- _TASKS TO COMPLETE_
1. Decide whether each statement agrees with the article about Jones becoming Bumble's CEO: (a) Jones became Slack's CEO at the start of this year; (b) Jones will move away from the Boston area for the Bumble job; (c) Slack brings in 5% of Salesforce's annual sales. For each, answer yes or no and quote the deciding words from the article.
2. Extend the article about Jones becoming Bumble's CEO, picking up after its last sentence.

- _TEXT SEGMENT_
------------------------------------
Jones, 44, is a Microsoft alum based outside of Boston, Mass, where she will remain. Originally from Brazil, she moved to the U.S. for college. She started at Salesforce almost five years ago and at the beginning of this year became the CEO of Slack, the workplace communications platform acquired by the tech giant in 2021. She will start as Bumble Inc.’s CEO in January, having spent less than a year in her job at Slack.
This will be her second time in a year succeeding a charismatic founder; at Slack, she took over from Stewart Butterfield as he exited Salesforce on the heels of that merger. Jones was tasked with smoothing over a tricky integration that involved making Slack more like Salesforce, a moneymaking enterprise tool—while making Salesforce more like Slack, with its creativity and extensive fanbase. Jones said she has learned that the key to pulling off a successful transition from a founder to a new leader is to “expand the DNA” a founder built.
While Slack's business is around the same size as Bumble’s by revenue, it was just a division of a larger company, representing 5% of Salesforce’s annual sales. In her new job at Bumble, she’ll be running a public company.
“My immediate connection is to the mission,” Jones says of her decision to take the Bumble job. "I looked at Whitney this morning and said, 'Wow, from the youngest woman to take a company public to an immigrant that came here on a scholarship—this is what Bumble is is all about.'"
Jones has spent the past year integrating new AI-powered workflows into Slack and said she plans to incorporate more AI into Bumble’s apps as well. Wolfe Herd has said the technology can be used to help people learn how to flirt via a chatbot, or to place users’ best-performing photos first.
As an immigrant to the U.S., Jones also sees the potential for Bumble to grow its business internationally. “I think that’s an exciting area of opportunity,” she says.
------------------------------------
- _DATA PROVIDED_
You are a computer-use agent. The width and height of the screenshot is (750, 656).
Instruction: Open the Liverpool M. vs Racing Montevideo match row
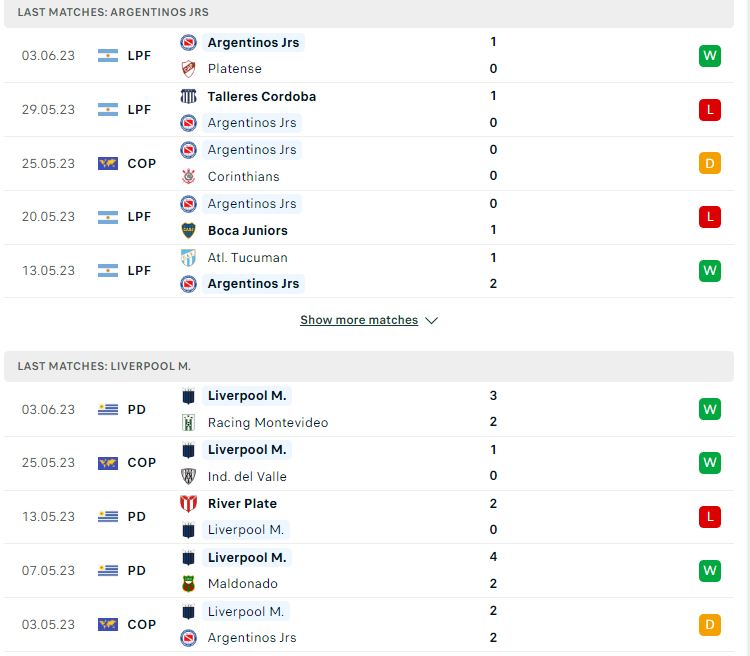tap(369, 410)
------------------------------------
- _EXPECTED OUTPUTS_
1.
(a) Yes: "at the beginning of this year became the CEO of Slack"
(b) No: "based outside of Boston, Mass, where she will remain"
(c) Yes: "representing 5% of Salesforce’s annual sales"

2.
The next decade
Jones takes over a company navigating a tough period for the dating app-industry. Bumble’s stock, which traded at around $70 on the day of its 2021 IPO, has fallen to around $13. The share price fell slightly Monday morning on the news of the leadership transition. “Wall Street does what Wall Street does,” Wolfe Herd says. “I don't spend my time thinking about the stock.”
At 34, Wolfe Herd says she’s instead thinking about the next decade for Bumble and for herself. While Bumble has been all about connection between people, she wants to expand its mandate to include users’ relationships with themselves. “The world needs connection and self-love and confidence more than ever before,” she says. “They have low self-esteem, they have low confidence, they don’t love themselves. If you think about chipping away at that, the [total addressable market] not only grows exponentially but the impact on the planet becomes transformational.”
Even if she spends the next decade focused on that mission, Wolfe Herd will still have decades ahead of her. “I dream really big,” she says of her plans beyond Bumble, “and I’ll leave it at that.”